India’s relations with its extended neighbourhood have received a fillip with the formulation of its ‘Look East’ policy in early 1990s. Forging comprehensive and mutually beneficial bonds with South-East Asia has been the cornerstone of this policy. Today, this region comprises the most dynamic and progressive economies, and its close interaction with India is amply reflected in the ASEAN-India summit at Cebu (The Philippines) last month.
In 1990, India’s trade with ASEAN stood at mere 2.4 billion US dollars. It has now grown ten-fold to 23 billion US dollars by 2005 and is expected to cross 30 billion US dollars this year. A Free Trade Agreement (FTA) is also likely by the middle of this year. Besides trade, our countries are also seeking to benefit through people-to-people contacts and cooperation in areas like agriculture, technology and energy.
In the regional context, the contours of an Asian economic integration are beginning to take shape. The East Asia Summit (EAS) has gathered a self-sustaining momentum towards the creation of an East Asian Community in the coming years. It may even lead to a larger Asian solidarity, as envisioned by Pandit Nehru in the early 1950s. We perceive the comprehensive interaction with South-East Asia as a vehicle for regional growth. It will eventually lead to prosperity and true peace in the entire region.
However, economic progress and social development will need a conducive environment for growth, particularly in terms of regional stability and security. The end of the Cold War did provide the necessary systemic conditions, but it was at best only a transitional phase. Over the last few years, the region as a whole has witnessed a steady realignment of geo-strategic equations. Along with these changes the accentuation of geo-political fault-lines has severe security ramifications for the region in general, and for the South-East Asian states in particular.
North Korea’s nuclear programme has heightened regional concerns. It has once again raised the complex issue of the proliferation of Weapons of Mass Destruction. Thus, it is not surprising that the regional states have been shaping their strategic response to the prevailing regional dynamics in a major way.
Japan with its strong economy and technological base has always possessed strong defence forces, but these have been placed under self-imposed Constitutional restrictions. The emerging security scenario in the region has already triggered a debate in Japan about realizing its strategic potential and charting a course to become a ‘normal’ state.
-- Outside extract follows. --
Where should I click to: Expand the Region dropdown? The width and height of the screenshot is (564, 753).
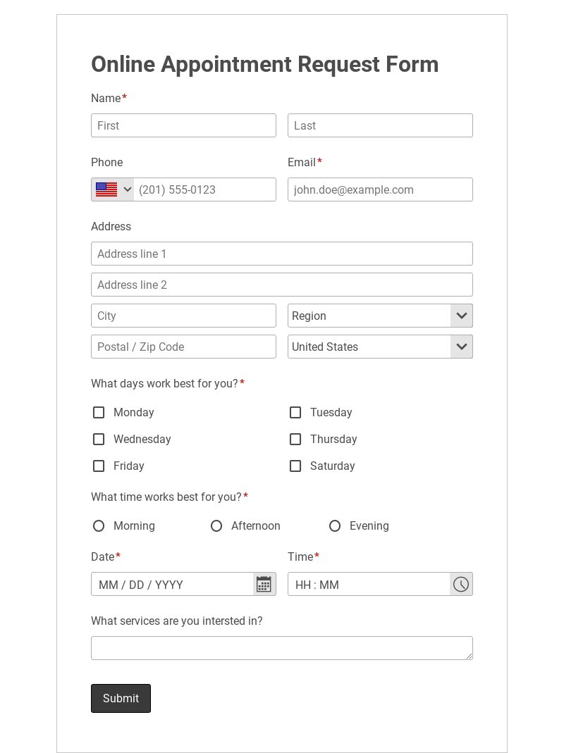coord(380,316)
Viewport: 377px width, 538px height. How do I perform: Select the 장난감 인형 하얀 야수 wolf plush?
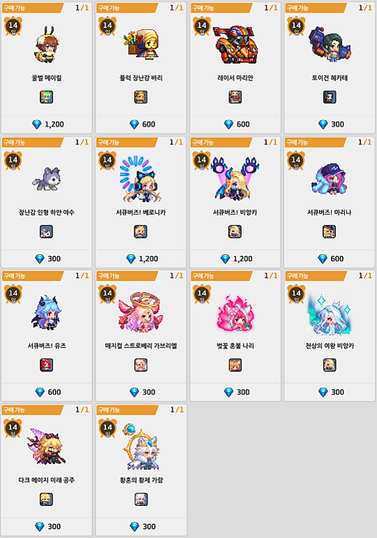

We in India are working towards an amicable resolution of the political and security dissonance with Pakistan and enhance stability in the region. We favour politico-diplomatic negotiations to resolve political differences, in consonance with the principles contained in the Treaty of Amity and Cooperation (TAC) of the ASEAN, which India signed in 2003. While India was compelled by the then prevailing security environment to conduct the nuclear test of 1998, we have always firmly adhered to the doctrine of ‘credible minimum deterrence’. Its fundamental elements are ‘no-first use’ (NFU), ‘non-use against non-nuclear weapons states’, and a voluntary moratorium on further testing.
Our credentials on nuclear non-proliferation have been acknowledged by one and all. The initiatives by world powers to accommodate it within the global non-proliferation framework testify to this. India has always been fully committed to the goal of complete elimination of nuclear weapons from the world. This stance is rooted in the realization that the expenditure on security must be balanced with our investment on national development and alleviation of poverty. This is the reason why India’s defence expenditure is a modest 2.5 per cent of the GDP and has never crossed 3 per cent since the early 1990s.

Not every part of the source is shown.